Walter Biscotti, Guede's lawyer, told ABC News on Saturday that he had just been to see Guede in prison, during the permitted weekly visit, and that Guede laughed when told about Alessi's testimony. He said he had never spoken to him about his case. Biscotti said Guede "was annoyed" by the latest development that put him back in the headlines.
"Rudy has never spoken to anyone about his trial, except us, his lawyers," Biscotti said. "He doesn't even speak to his friends about it."
This is not the first time in the Knox case that inmates have come forward with "important revelations."
Last year, a jailed mafia turncoat who had shared a prison cell with Sollecito wrote to the judge in the Knox-Sollecito trial claiming he could testify to Sollecito's innocence. He claimed he knew every detail. He also said he was behind the break-ins to the crime scene that took place last year, when the house was still confiscated by police.

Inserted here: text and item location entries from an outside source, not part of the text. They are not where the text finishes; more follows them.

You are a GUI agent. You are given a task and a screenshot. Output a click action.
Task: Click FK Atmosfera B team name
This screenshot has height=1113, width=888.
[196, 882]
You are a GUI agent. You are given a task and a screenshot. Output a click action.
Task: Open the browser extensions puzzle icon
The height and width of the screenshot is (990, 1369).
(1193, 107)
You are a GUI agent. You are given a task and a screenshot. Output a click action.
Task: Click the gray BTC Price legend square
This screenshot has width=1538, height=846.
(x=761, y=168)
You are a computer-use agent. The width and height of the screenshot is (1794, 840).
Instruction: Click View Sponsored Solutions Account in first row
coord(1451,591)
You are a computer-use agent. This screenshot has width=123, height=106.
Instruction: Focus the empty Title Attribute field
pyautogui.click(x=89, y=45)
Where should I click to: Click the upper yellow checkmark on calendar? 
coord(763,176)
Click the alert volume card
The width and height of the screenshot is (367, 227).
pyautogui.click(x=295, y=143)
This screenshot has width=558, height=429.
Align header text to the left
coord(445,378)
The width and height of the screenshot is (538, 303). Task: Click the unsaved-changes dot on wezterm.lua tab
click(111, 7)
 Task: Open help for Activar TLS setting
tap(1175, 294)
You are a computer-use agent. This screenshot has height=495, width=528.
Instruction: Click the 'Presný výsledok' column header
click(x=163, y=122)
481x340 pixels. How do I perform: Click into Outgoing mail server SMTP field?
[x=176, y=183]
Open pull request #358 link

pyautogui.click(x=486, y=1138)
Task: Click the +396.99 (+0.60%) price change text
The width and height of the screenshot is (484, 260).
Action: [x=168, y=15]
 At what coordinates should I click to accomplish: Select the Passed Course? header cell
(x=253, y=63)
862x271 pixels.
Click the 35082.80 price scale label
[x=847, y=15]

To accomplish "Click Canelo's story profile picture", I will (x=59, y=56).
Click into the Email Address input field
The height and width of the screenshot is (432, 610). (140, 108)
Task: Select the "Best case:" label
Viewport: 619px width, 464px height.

New Trial With New Judge and Jury Expected in Perugia in Fall
Police questioned Luciano Aviello in prison but determined he was not reliable and what he had to say was not useful. Aviello had been accused of slander many times in the past.
The new version of events recounted by Alessi comes just one day after the Perugia jury released a 427-page document explaining why it convicted Knox and Sollecito. In its "motivations" the jury reconstructed the crime, based, they say, on the physical evidence placing the three defendants in the house the night of the murder. The jury believes Knox and Sollecito met up with Guede, let him into the house Knox shared with Kercher and assisted him when he sexually assaulted Kercher. According to the document, the jurors believe both Sollecito and Knox held knives to Kercher's throat and that Knox inflicted the deepest wound that killed the British student.
The jury felt the DNA, blood, and footprint evidence presented by the prosecution was valid, notwithstanding extensive attempts by the defenses of the two defendants to show it was weak and inconclusive.
The lawyers for both defendants are preparing their appeal of the conviction based on this latest document.
After reading the "motivations," Knox lawyer Luciano Ghirga told reporters that in their appeal they will again present all of the topics that were analyzed in court, insisting on a new evaluation of the forensic evidence by an outside expert, and in particular the DNA evidence. The DNA evidence was hotly contested by the two sides in the first trial.
Ghirga told the ANSA agency that "we are profoundly dissatisfied by the fact that the judges did not believe Amanda."
Knox's parents said in a statement Thursday that in their opinion "there is a lot of conjecture in these motivations, a number of discrepancies as well as a number of inconsistencies and contradictions; as well as conclusions not supported by evidence."
The lawyers have 45 days to file their appeals and the next trial, with a new set of jurors and judges, is expected to be scheduled in Perugia this fall.